By now, we've all seen the photos of the helpless oil covered birds struggling for their lives along the Gulf Coast. Those photos make me incredibly sad, and of course, fuel the collective anger building against BP. It's so easy to lay the blame at the feet of the big, bad oil company. Just like, over in Pennsylvania, when there's a gas well blowout, or there's fouling of water from another drilling 'mishap', it's easy to lay the blame at Cabot or Chesapeake or any of the other gas companies that are 'responsible.'
But the anger is somewhat misplaced. It should be directed at all of us, with our insatiable appetites for cheap energy. We demand cheap energy, and view it as practically an American birthright to build big houses and drive big cars and consume lot and lot of energy. We've made it politically untenable for our leaders to enact policies that would drive up the cost of gasoline through increased taxes (and thereby reduce demand), or establish land use policies that would penalize wasteful land use and sprawling development in favor of denser transit oriented development. We continue to allow the building of 5,000+ sq. ft. houses that consume obscene amounts of energy. We want our instant-on electronics and fruit in the winter flown in from South America.
As the low hanging fruit, in petro terms, becomes less and less available, the energy companies have to cast a wider and riskier net to find new sources. So the oil companies end up drilling in mile deep ocean and the gas companies turn to hydrofracking with dangerous chemicals. The energy companies, and the politicians and regulators they're closely aligned with, sing in unison that it's safe. It's always safe when they need some law passed, policy enacted or permission granted, whether it's drilling in the deep gulf, in the arctic wildlife refuge or on somebody's farm just uphill from the Delaware River. But what's so clear from the BP debacle in the gulf is that it isn't 100% safe and nobody can guarantee that it is.

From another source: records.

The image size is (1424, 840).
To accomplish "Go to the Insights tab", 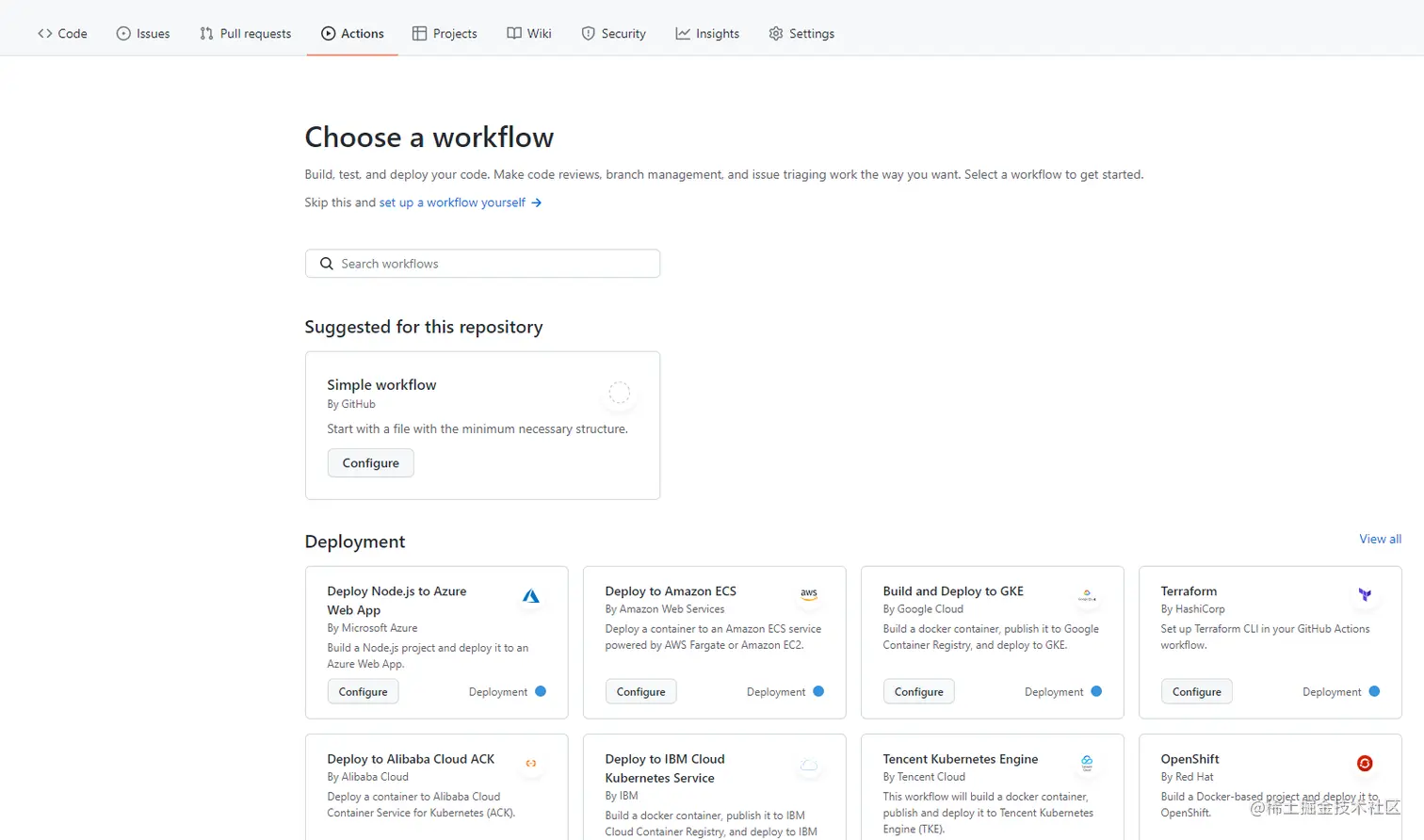I will click(x=707, y=34).
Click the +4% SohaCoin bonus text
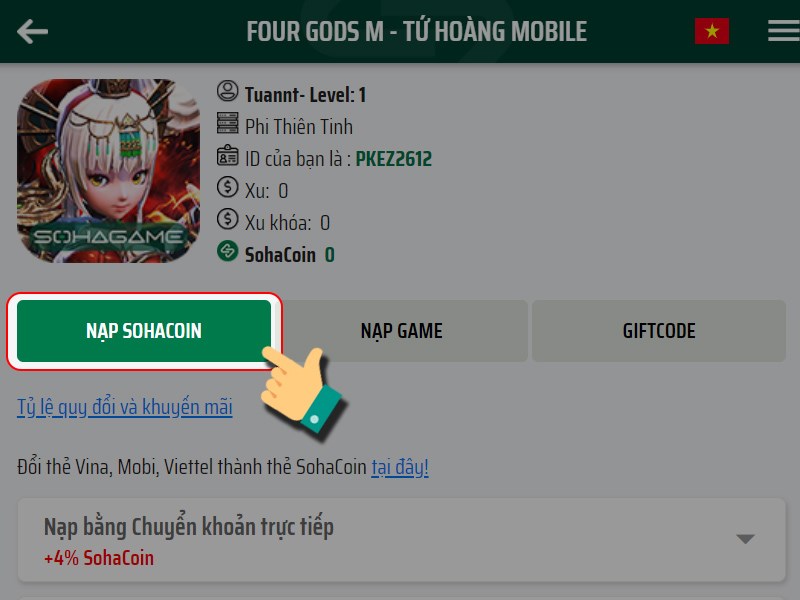 pyautogui.click(x=99, y=558)
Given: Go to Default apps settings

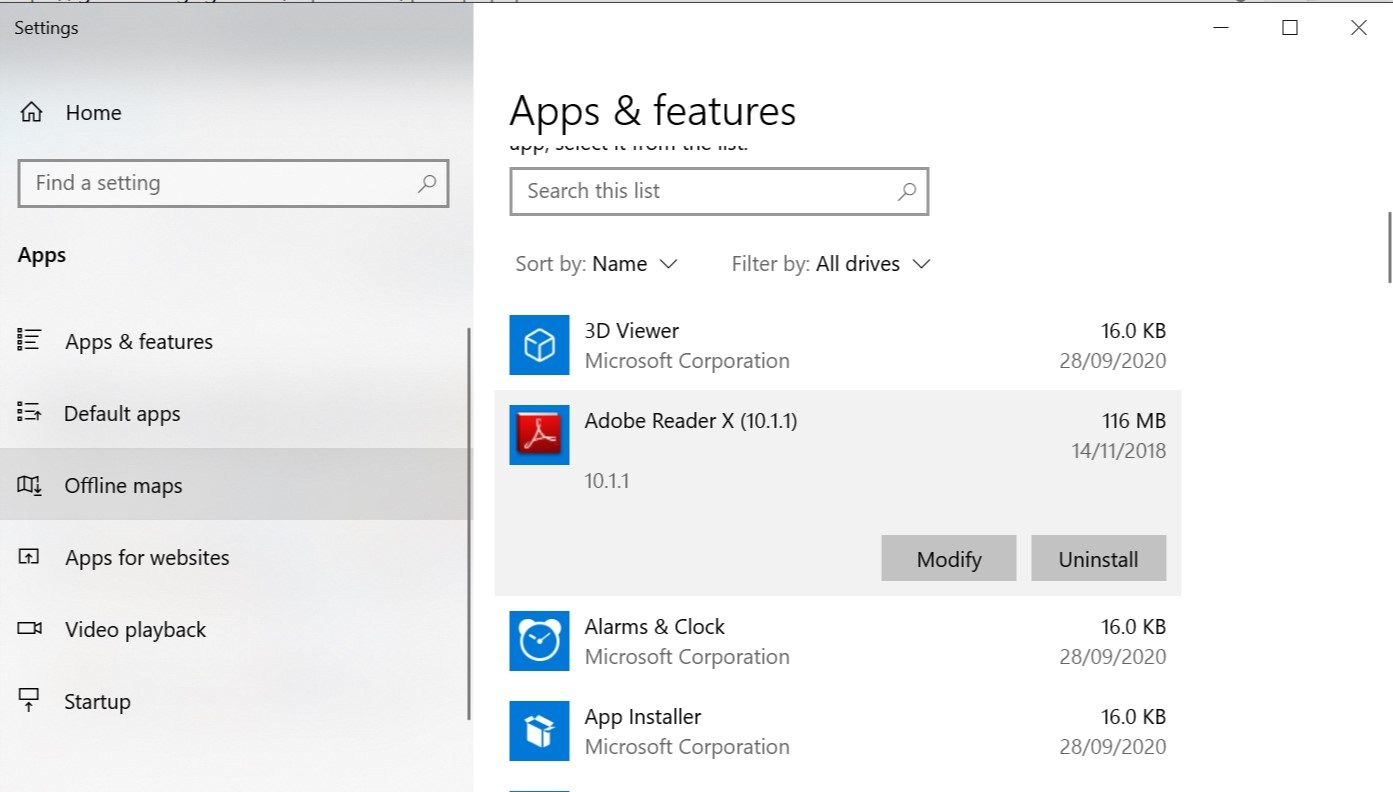Looking at the screenshot, I should tap(122, 414).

I agree so wholeheartedly with President Obama that this is a wake up call to America that we need to start seriously reducing our petro dependence, and not just give it lip service by raising fuel efficiency in cars by a couple of miles per gallon or buying a half dozen compact fluorescent bulbs.
Here's what we have coming when and if natural gas drilling arrives:
http://www.cnn.com/2010/US/06/07/texas.gas.line.fire/?hpt=T2
Posted by: Bix | June 07, 2010 at 06:24 PM
This one is the wake up call? What were the gas lines of the 70s? What was Exxon Valdez? What was $4-plus gas a year or two ago? We don't wake up. We get, maybe, outraged for a moment, and then we forget, and nothing changes. That isn't some gloomy attitude; it's not some negative buzz kill; it's objective, undeniable, historical fact, repeated again and again and again. Isn't it?

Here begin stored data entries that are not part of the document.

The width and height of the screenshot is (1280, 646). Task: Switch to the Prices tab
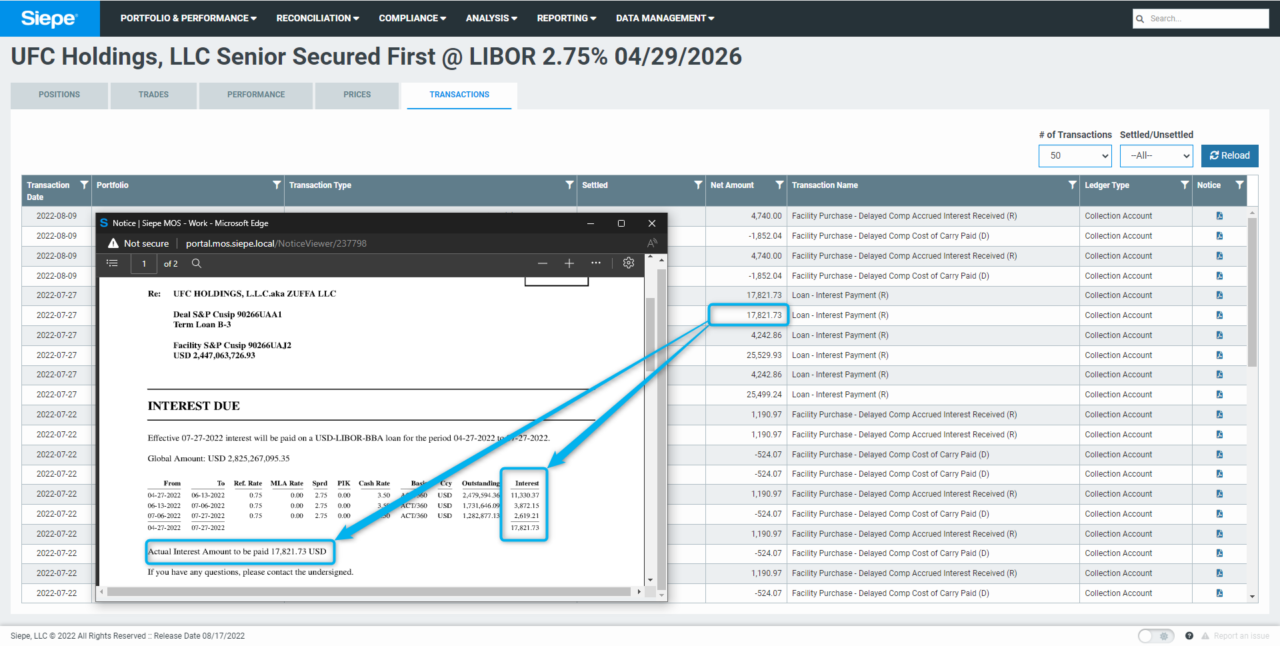[x=357, y=95]
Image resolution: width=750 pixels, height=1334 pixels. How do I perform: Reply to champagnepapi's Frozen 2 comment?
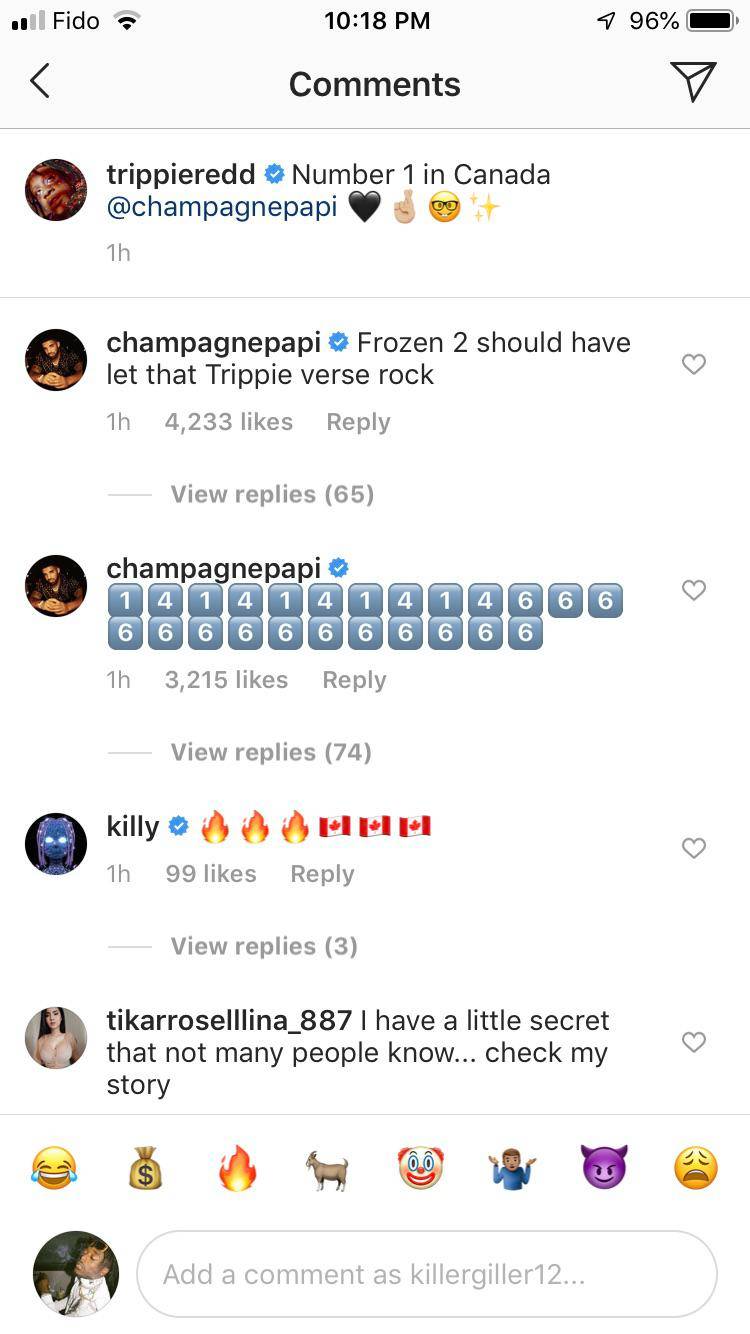point(358,421)
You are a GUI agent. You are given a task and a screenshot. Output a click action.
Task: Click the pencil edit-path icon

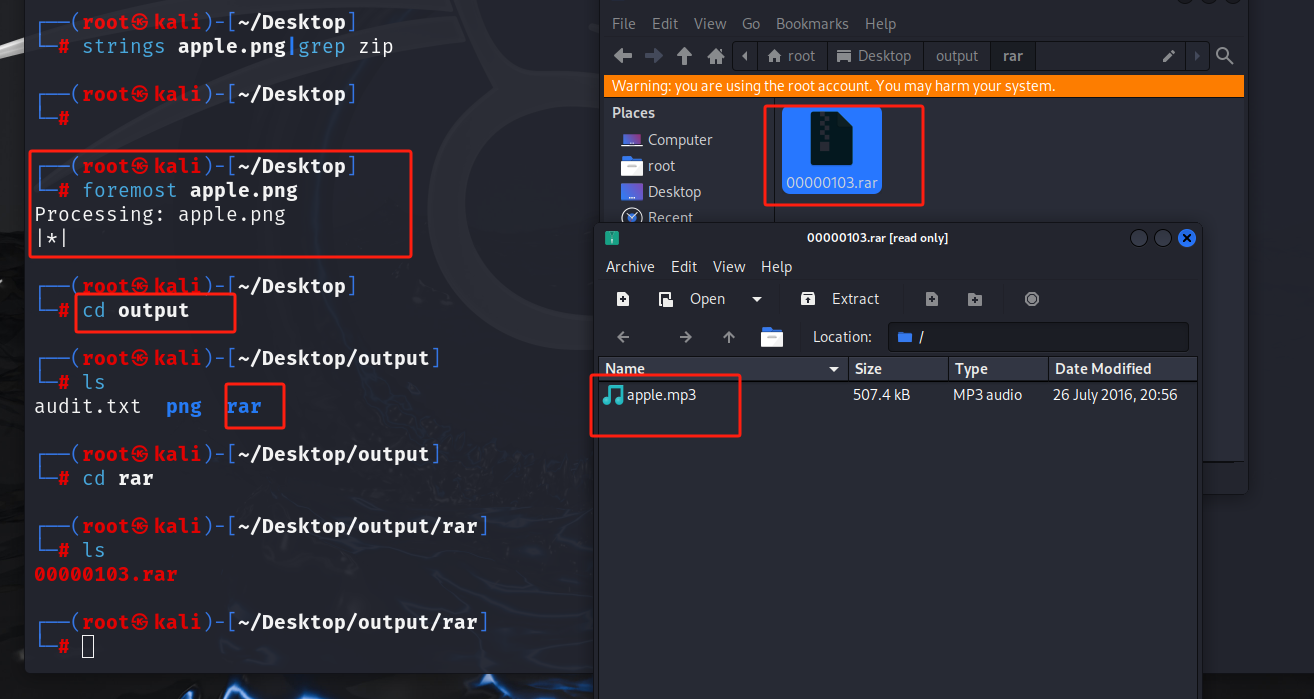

Posted by: ar | June 07, 2010 at 10:21 PM
I agree we all share some culpability, but still..... "penny wise and pound foolish" And how fitting that it's a British expression.
http://www.huffingtonpost.com/robert-f-kennedy-jr/sex-lies-and-oil-spills_b_564163.html
Posted by: keith | June 08, 2010 at 12:36 PM
Enough with the gas Dave.
Where are the May 2010 numbers and data?
It's almost the middle of June!
Regards,
Slam
Posted by: Slam Busy | June 09, 2010 at 01:53 PM
The May data is coming. But, hey, I've been busy for the past week actually working with buyers, and that's what puts food in the dog bowl.

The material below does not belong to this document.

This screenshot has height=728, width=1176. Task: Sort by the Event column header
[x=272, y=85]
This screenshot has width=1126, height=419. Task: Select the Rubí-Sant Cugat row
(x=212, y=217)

Posted by: David Knudsen | June 09, 2010 at 02:01 PM
O.K.
But I don't like the May 2010 numbers from what I see or hear.
Slam b
Posted by: Slam b | June 09, 2010 at 06:16 PM
Dave is right to blog on this. Gas drilling is a major issue for property values and real estate sales. If unrestrained gas drilling comes to the Catskills, and encroaches on the second-home areas of the western part of the county, it will have a major impact on real estate values.